The Federal Trade Commission (FTC) said on Monday that consumers have reported losing more than $80 million to cryptocurrency investment scams since October of last year.
The FTC says the losses are a ten-fold year-over-year increase. The agency said it has received around 7,000 complaints since October, with the median loss per person being reported as $1,900.
“Cryptocurrency enthusiasts congregate online to chat about their shared passion. And with bitcoin’s value soaring in recent months, new investors may be eager to get in on the action,” the FTC wrote in its report. “All of this plays right into the hands of scammers. They blend into the scene with claims that can seem plausible because cryptocurrency is unknown territory for many people.”
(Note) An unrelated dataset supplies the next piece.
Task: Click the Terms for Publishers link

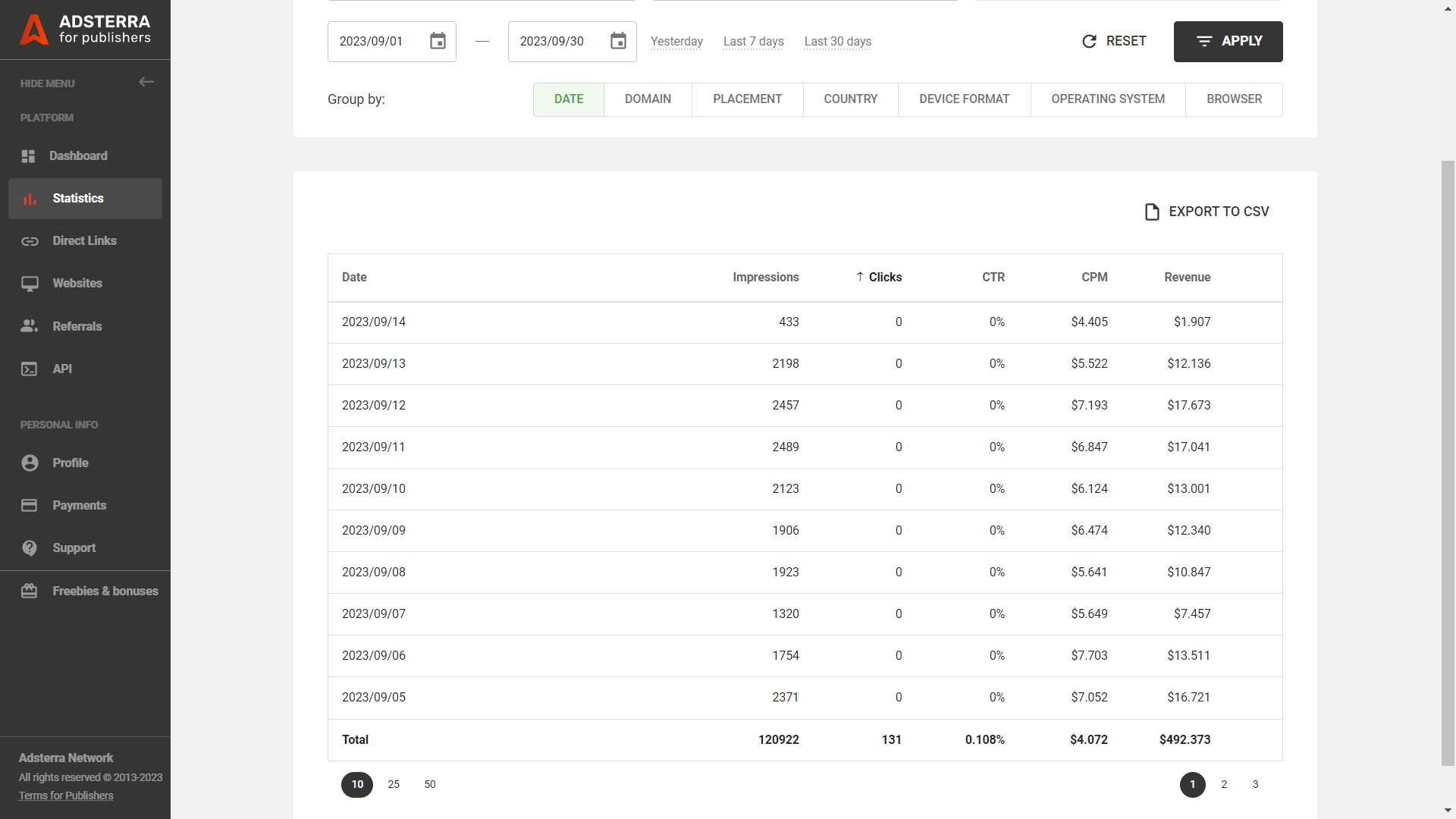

In the report released on Monday, the FTC outlined the rise in cryptocurrency scams and how they can take a “variety of forms.” That included, according to the agency, people collectively getting scammed out of more than $2 million by impersonators of Tesla CEO Elon Musk.
“There are ‘giveaway scams,’ supposedly sponsored by celebrities or other known figures in the cryptocurrency space, that promise to immediately multiply the cryptocurrency you send. But, people report that they discovered later that they’d simply sent their crypto directly to a scammer’s wallet,” the FTC report reads.
Musk, a vocal proponent of cryptocurrency, was one of several high-profile accounts that were part of the massive Twitter hack and Bitcoin scam last year. Musk’s account tweeted out an identical Bitcoin scam that was also tweeted by former President Barack Obama, then-presidential candidate Joe Biden, and others.
The FTC said people between 20-49 were much more likely to report losing money to cryptocurrency scams.